Given passage:
-.-.-
If you love mid-tempo anthems and faster, double bass oriented arrangements as well as sing-a-long choruses with a lot of German power, Iron Savior maintains their consistency record to record. Fortunately on this press go around our Skype connection with Piet would work. So enjoy this half-hour discussion about the band’s discography, learning from the dissolution of running your own record label, and his thoughts on current events from AC/DC to refugees entering his homeland in a professional manner. And let’s hope that the band can make it back to North American shores, even if it’s another one-off festival show – because there’s something magnificent about Iron Savior on the live front.
Dead Rhetoric: Titancraft is the ninth Iron Savior full length studio record. What keeps the creativity flowing for the band this deep into your career – and is it tough to not repeat yourself?
Piet Sielck: Yes, of course it’s tough not to run into that trap. The only way to avoid this is to be super critical to yourself, you know? Don’t get satisfied with something which is okay. It has to be top notch all the time- and at least that’s what I’m trying to do. Sometimes it works, sometimes it doesn’t work- and that material ends up going in the trash.
-.-.-
Supplied material:
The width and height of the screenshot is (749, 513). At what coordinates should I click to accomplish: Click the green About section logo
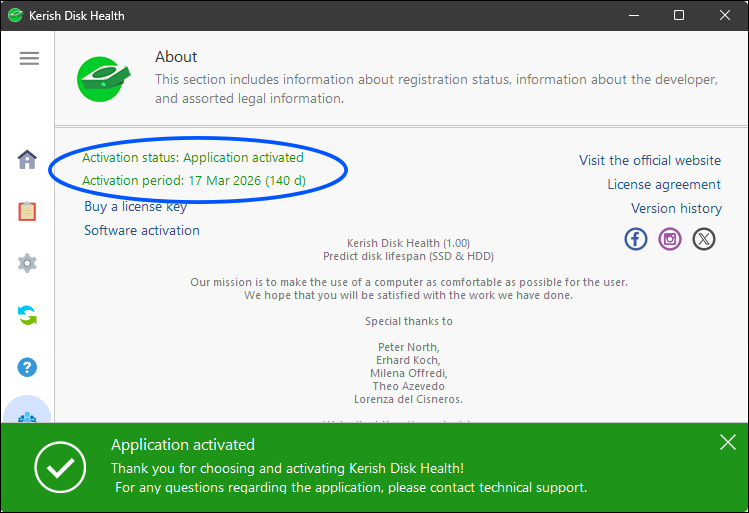tap(105, 77)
-.-.-
Exercise tasks:
(a) List the topics that the Iron Savior interview's introduction says the half-hour discussion covers.
(b) Copy out the Iron Savior interview from "Piet Sielck: Yes, of" up to and including "in the trash.".
(c) Pick up the Iron Savior interview where it stops and keep it going.

Answer list:
(a)
- The band's discography
- Learning from the dissolution of running your own record label
- His thoughts on current events, from AC/DC to refugees entering his homeland

(b)
Piet Sielck: Yes, of course it’s tough not to run into that trap. The only way to avoid this is to be super critical to yourself, you know? Don’t get satisfied with something which is okay. It has to be top notch all the time- and at least that’s what I’m trying to do. Sometimes it works, sometimes it doesn’t work- and that material ends up going in the trash.

(c)
Dead Rhetoric: How does the process work for you in terms of songwriting and producing versus your guitar playing and singing- are there times that you need to block out to get specific work done, and learn your own body clock rhythms to achieve the best output?
Sielck: Usually I start with composing the song on the guitar and work on all that stuff first. While I do that some vocal ideas start to pop up in my mind. Once the song is done, I burn it on CD or put it on my iPhone to keep listening to it in the car. Just to work out some vocal lines or work out the ideas. There are also songs where everything happens at the same time. It depends on the song. I am not a night worker anymore, I’m too old for this and I have a family, so I usually work during the day. Singing for me works best in the morning around 10 am or so- I have the best results, my voice is fresh and I can do all the high stuff. Usually in the afternoon I can do some singing too.
Dead Rhetoric: Which comes easier to the band- the faster power metal tracks like the title track and “Strike Down the Tyranny” or the more controlled, anthem oriented songs such as “Brother in Arms” and last album’s “Iron Warrior”?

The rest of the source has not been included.